:: Data under study

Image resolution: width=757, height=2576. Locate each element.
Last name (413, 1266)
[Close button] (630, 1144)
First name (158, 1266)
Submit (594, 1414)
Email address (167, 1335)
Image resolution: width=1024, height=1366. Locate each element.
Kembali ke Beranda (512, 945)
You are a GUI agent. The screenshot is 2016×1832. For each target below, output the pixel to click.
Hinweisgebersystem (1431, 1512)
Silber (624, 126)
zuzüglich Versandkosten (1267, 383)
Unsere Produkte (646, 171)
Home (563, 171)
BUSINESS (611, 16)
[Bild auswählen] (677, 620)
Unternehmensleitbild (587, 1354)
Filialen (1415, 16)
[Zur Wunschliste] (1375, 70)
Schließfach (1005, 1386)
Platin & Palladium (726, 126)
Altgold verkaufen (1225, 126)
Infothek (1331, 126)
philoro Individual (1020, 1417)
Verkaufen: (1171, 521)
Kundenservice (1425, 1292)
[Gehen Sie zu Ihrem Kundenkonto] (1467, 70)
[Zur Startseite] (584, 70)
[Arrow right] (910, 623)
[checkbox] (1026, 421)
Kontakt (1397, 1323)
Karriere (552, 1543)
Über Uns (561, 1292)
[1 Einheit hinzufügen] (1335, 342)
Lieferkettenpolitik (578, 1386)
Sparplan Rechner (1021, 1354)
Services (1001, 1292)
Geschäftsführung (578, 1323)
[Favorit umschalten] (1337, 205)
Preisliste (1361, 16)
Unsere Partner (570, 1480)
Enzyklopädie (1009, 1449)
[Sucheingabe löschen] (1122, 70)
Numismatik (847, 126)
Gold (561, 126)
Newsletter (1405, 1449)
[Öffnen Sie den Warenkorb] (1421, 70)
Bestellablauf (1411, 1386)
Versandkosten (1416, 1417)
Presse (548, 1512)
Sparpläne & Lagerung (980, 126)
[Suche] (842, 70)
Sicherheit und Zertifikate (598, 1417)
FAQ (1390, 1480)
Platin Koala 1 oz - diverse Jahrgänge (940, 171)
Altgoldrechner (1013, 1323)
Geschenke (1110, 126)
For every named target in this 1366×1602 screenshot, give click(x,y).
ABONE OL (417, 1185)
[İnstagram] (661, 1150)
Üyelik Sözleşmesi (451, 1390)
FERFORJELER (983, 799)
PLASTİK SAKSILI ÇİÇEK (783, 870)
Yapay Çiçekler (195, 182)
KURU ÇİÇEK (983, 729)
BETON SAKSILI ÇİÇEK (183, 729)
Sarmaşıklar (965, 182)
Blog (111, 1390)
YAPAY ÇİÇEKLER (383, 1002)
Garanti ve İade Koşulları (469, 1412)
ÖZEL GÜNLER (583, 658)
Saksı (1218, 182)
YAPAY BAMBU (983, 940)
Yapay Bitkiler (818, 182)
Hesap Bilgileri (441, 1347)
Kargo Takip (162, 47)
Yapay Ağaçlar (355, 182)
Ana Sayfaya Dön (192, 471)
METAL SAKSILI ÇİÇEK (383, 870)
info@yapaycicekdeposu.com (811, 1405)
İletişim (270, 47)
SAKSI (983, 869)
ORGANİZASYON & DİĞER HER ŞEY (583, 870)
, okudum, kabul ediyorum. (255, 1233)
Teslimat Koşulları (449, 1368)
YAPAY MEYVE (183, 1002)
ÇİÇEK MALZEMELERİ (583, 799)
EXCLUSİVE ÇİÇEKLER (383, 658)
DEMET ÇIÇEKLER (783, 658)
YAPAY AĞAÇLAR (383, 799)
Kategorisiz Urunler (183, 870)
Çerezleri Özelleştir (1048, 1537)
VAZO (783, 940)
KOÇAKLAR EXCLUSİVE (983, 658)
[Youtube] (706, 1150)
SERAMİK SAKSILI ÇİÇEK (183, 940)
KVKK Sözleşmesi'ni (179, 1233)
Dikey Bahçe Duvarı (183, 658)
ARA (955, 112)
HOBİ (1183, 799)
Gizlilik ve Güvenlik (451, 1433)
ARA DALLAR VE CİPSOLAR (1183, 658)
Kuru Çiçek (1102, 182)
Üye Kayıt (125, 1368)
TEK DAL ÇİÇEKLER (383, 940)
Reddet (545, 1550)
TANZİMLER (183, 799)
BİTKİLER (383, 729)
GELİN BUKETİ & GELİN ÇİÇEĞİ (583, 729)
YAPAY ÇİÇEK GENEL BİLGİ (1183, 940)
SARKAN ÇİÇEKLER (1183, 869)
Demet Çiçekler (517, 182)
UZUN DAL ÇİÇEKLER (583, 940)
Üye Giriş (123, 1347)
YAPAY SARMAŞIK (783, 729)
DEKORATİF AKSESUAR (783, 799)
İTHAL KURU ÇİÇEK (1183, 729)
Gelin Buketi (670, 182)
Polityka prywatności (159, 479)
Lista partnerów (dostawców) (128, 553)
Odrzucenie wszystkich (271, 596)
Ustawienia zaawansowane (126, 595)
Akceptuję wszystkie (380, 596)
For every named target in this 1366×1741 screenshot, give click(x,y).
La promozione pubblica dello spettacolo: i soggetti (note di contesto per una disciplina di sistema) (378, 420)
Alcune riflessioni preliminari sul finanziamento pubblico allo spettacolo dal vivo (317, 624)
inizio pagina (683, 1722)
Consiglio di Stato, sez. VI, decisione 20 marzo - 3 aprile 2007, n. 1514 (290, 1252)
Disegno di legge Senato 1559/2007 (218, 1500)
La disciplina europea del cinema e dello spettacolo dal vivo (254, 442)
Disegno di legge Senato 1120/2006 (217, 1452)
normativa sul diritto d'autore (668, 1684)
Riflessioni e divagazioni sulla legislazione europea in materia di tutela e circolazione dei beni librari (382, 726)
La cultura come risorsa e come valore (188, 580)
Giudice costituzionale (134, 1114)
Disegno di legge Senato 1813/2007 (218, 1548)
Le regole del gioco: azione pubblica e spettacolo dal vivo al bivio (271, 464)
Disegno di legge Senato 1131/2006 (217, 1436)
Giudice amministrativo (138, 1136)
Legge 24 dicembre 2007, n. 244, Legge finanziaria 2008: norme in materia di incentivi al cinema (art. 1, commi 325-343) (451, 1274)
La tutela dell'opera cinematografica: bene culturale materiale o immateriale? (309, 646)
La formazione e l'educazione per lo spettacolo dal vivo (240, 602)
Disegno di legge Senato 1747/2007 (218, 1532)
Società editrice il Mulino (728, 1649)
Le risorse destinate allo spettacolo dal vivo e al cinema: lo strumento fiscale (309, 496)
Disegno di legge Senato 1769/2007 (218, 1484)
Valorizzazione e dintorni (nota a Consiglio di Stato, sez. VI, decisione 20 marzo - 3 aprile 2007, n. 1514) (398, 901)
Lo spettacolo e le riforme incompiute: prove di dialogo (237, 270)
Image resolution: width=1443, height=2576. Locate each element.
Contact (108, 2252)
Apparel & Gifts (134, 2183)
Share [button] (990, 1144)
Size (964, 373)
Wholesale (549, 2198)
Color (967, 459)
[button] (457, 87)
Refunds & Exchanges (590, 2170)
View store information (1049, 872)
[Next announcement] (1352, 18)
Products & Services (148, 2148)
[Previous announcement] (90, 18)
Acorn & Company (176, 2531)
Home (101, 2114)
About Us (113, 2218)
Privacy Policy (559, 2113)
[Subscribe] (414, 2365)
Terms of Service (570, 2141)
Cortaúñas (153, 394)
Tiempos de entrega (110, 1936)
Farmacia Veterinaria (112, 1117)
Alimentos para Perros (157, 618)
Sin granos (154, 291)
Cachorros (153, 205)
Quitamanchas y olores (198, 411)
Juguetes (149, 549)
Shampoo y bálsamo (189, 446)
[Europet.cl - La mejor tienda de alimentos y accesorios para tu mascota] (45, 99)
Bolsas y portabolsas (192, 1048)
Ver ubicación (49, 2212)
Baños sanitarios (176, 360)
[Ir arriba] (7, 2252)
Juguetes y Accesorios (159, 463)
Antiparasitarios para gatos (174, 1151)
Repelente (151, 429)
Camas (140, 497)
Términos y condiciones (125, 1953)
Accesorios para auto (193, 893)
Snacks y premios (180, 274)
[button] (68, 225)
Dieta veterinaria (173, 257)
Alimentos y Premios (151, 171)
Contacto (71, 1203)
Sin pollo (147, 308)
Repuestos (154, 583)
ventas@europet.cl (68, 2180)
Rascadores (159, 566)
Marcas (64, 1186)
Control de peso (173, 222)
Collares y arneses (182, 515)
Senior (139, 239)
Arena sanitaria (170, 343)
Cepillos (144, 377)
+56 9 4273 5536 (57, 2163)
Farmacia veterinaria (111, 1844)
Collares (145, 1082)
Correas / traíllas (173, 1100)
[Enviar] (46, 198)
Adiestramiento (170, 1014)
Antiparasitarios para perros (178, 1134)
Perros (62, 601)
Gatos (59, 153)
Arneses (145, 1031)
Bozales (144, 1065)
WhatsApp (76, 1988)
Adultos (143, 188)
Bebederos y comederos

::::

#### Problem details
In the entries above, the lines between the one holding "Lieferkettenpolitik (578, 1386)" and the one holding "Polityka prywatności (159, 479)", inclusive, are to be printed exactly as written, and those alone.

#### Output of the exercise
Lieferkettenpolitik (578, 1386)
Sparplan Rechner (1021, 1354)
Services (1001, 1292)
Geschäftsführung (578, 1323)
[Favorit umschalten] (1337, 205)
Preisliste (1361, 16)
Unsere Partner (570, 1480)
Enzyklopädie (1009, 1449)
[Sucheingabe löschen] (1122, 70)
Numismatik (847, 126)
Gold (561, 126)
Newsletter (1405, 1449)
[Öffnen Sie den Warenkorb] (1421, 70)
Bestellablauf (1411, 1386)
Versandkosten (1416, 1417)
Presse (548, 1512)
Sparpläne & Lagerung (980, 126)
[Suche] (842, 70)
Sicherheit und Zertifikate (598, 1417)
FAQ (1390, 1480)
Platin Koala 1 oz - diverse Jahrgänge (940, 171)
Altgoldrechner (1013, 1323)
Geschenke (1110, 126)
For every named target in this 1366×1602 screenshot, give click(x,y).
ABONE OL (417, 1185)
[İnstagram] (661, 1150)
Üyelik Sözleşmesi (451, 1390)
FERFORJELER (983, 799)
PLASTİK SAKSILI ÇİÇEK (783, 870)
Yapay Çiçekler (195, 182)
KURU ÇİÇEK (983, 729)
BETON SAKSILI ÇİÇEK (183, 729)
Sarmaşıklar (965, 182)
Blog (111, 1390)
YAPAY ÇİÇEKLER (383, 1002)
Garanti ve İade Koşulları (469, 1412)
ÖZEL GÜNLER (583, 658)
Saksı (1218, 182)
YAPAY BAMBU (983, 940)
Yapay Bitkiler (818, 182)
Hesap Bilgileri (441, 1347)
Kargo Takip (162, 47)
Yapay Ağaçlar (355, 182)
Ana Sayfaya Dön (192, 471)
METAL SAKSILI ÇİÇEK (383, 870)
info@yapaycicekdeposu.com (811, 1405)
İletişim (270, 47)
SAKSI (983, 869)
ORGANİZASYON & DİĞER HER ŞEY (583, 870)
, okudum, kabul ediyorum. (255, 1233)
Teslimat Koşulları (449, 1368)
YAPAY MEYVE (183, 1002)
ÇİÇEK MALZEMELERİ (583, 799)
EXCLUSİVE ÇİÇEKLER (383, 658)
DEMET ÇIÇEKLER (783, 658)
YAPAY AĞAÇLAR (383, 799)
Kategorisiz Urunler (183, 870)
Çerezleri Özelleştir (1048, 1537)
VAZO (783, 940)
KOÇAKLAR EXCLUSİVE (983, 658)
[Youtube] (706, 1150)
SERAMİK SAKSILI ÇİÇEK (183, 940)
KVKK Sözleşmesi'ni (179, 1233)
Dikey Bahçe Duvarı (183, 658)
ARA (955, 112)
HOBİ (1183, 799)
Gizlilik ve Güvenlik (451, 1433)
ARA DALLAR VE CİPSOLAR (1183, 658)
Kuru Çiçek (1102, 182)
Üye Kayıt (125, 1368)
TEK DAL ÇİÇEKLER (383, 940)
Reddet (545, 1550)
TANZİMLER (183, 799)
BİTKİLER (383, 729)
GELİN BUKETİ & GELİN ÇİÇEĞİ (583, 729)
YAPAY ÇİÇEK GENEL BİLGİ (1183, 940)
SARKAN ÇİÇEKLER (1183, 869)
Demet Çiçekler (517, 182)
UZUN DAL ÇİÇEKLER (583, 940)
Üye Giriş (123, 1347)
YAPAY SARMAŞIK (783, 729)
DEKORATİF AKSESUAR (783, 799)
İTHAL KURU ÇİÇEK (1183, 729)
Gelin Buketi (670, 182)
Polityka prywatności (159, 479)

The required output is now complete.